Jake: Hey, Mom, I didn't know pu**y is a bad word. (Trevor looking at me for an answer.)
Mom: (Washing dinner dishes, sure she didn't hear what she thought she heard). Um, Jake, come in here, please. What word do you think is bad?
Jake: (Lowering his voice with impending doom). Uh, pu**y?
Mom: Well, that is a very bad word. As bad as the "F" word. It actually means a kitty, but sadly, some people have made it into a bad word.
Jake: Sorry, I didn't know. They were just talking about pussy willows in school today and someone said it was a bad word.
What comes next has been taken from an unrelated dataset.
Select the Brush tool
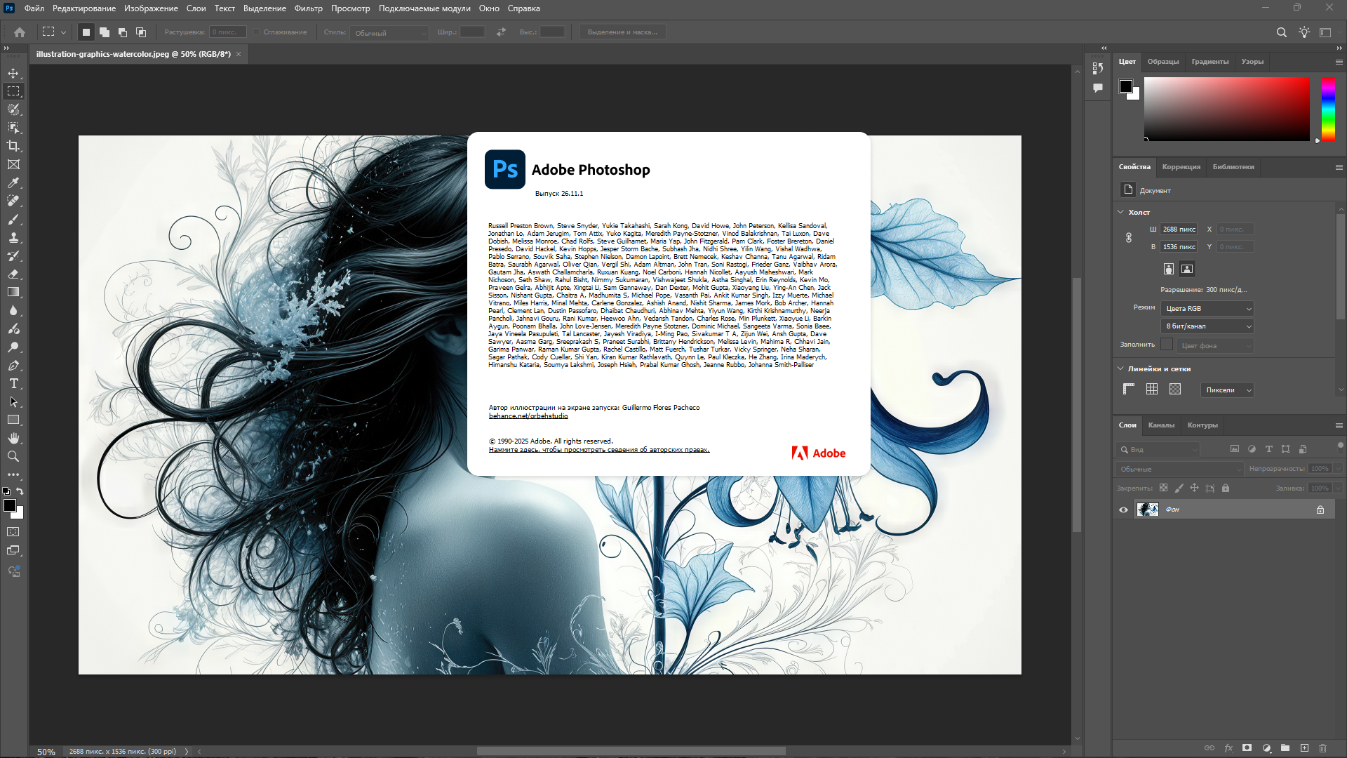This screenshot has width=1347, height=758. click(13, 219)
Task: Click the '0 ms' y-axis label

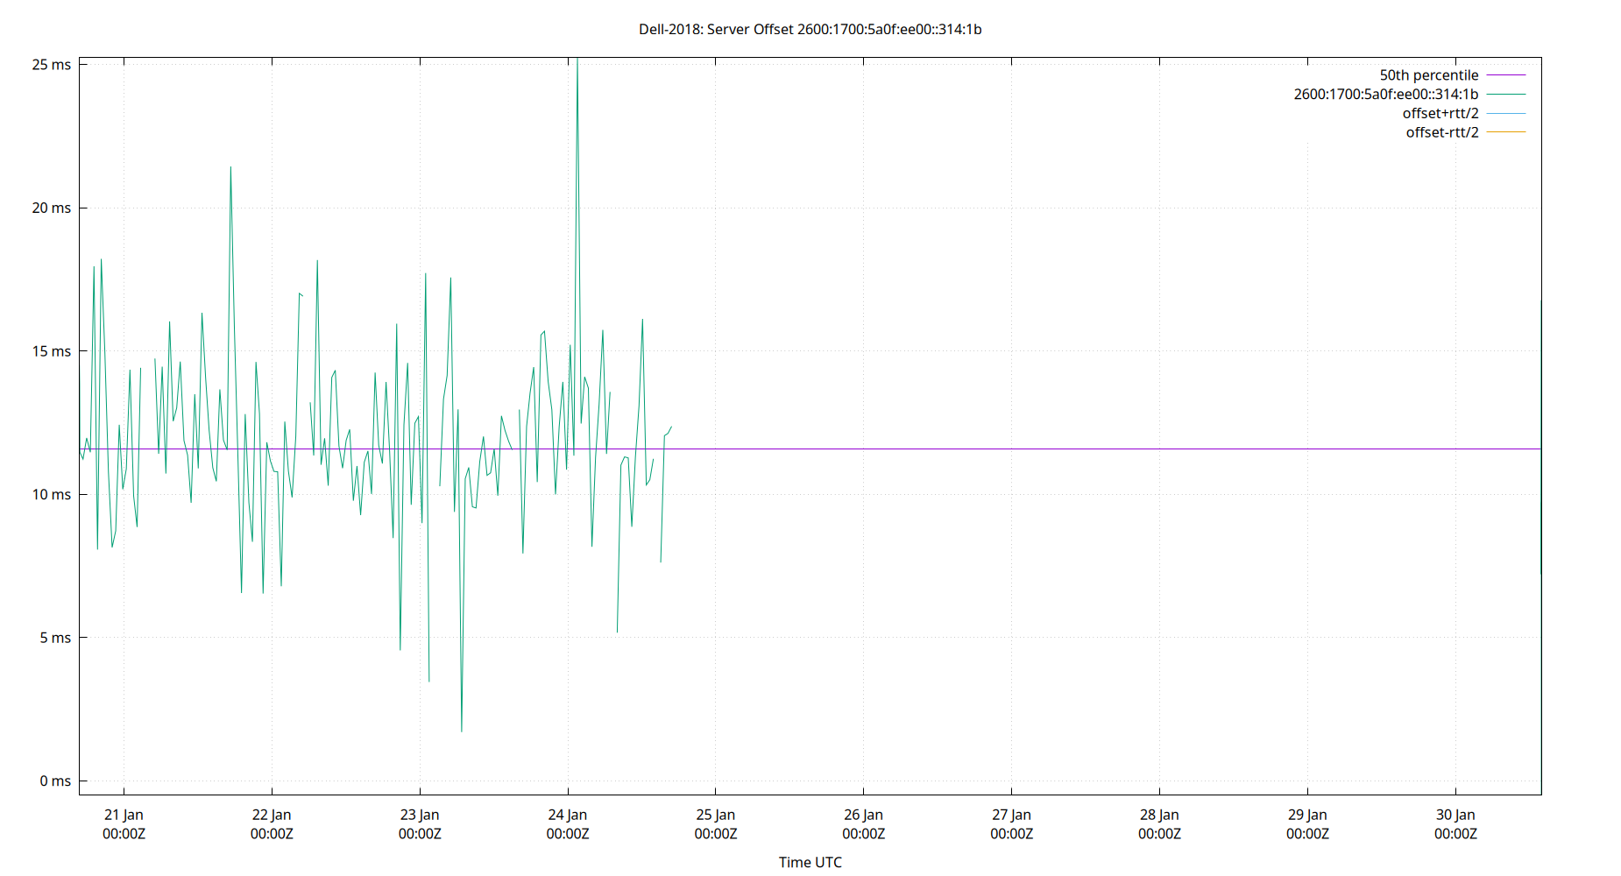Action: pyautogui.click(x=56, y=781)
Trev: (Loudly calling out from the adjoining room.) You mean pu**y is a bad word?
Mom: Yes, Trevor, please do not say it anymore.
Trev: (Running into me whispering)... Mom, Jake called me a pu**y once.
Mom: He did? When?
Trev: I don't remember, but I'm telling you, he did. He called me a pu**y. A big pu**y cat.
Jake: I called you a puddy tat, like what Tweety Bird calls Sylvester.
Mom: Okay, boys. I think we are done here. Just remember not to use that word, EVER. If you use it at school, just know you will be called into the office and/or the parents of the kid you say it to will be calling here wanting to talk to
you.
Trev: Hey, Mom, Matthew and Israel said that the word "f***" is a wrestling move. Is it?
Mom: No, Trevor. You know that it is a very bad word. We talked about this before.
Trev: (Seemingly pleased that he could throw that in and not get in trouble.) Yeah, I know, that's why I told on them.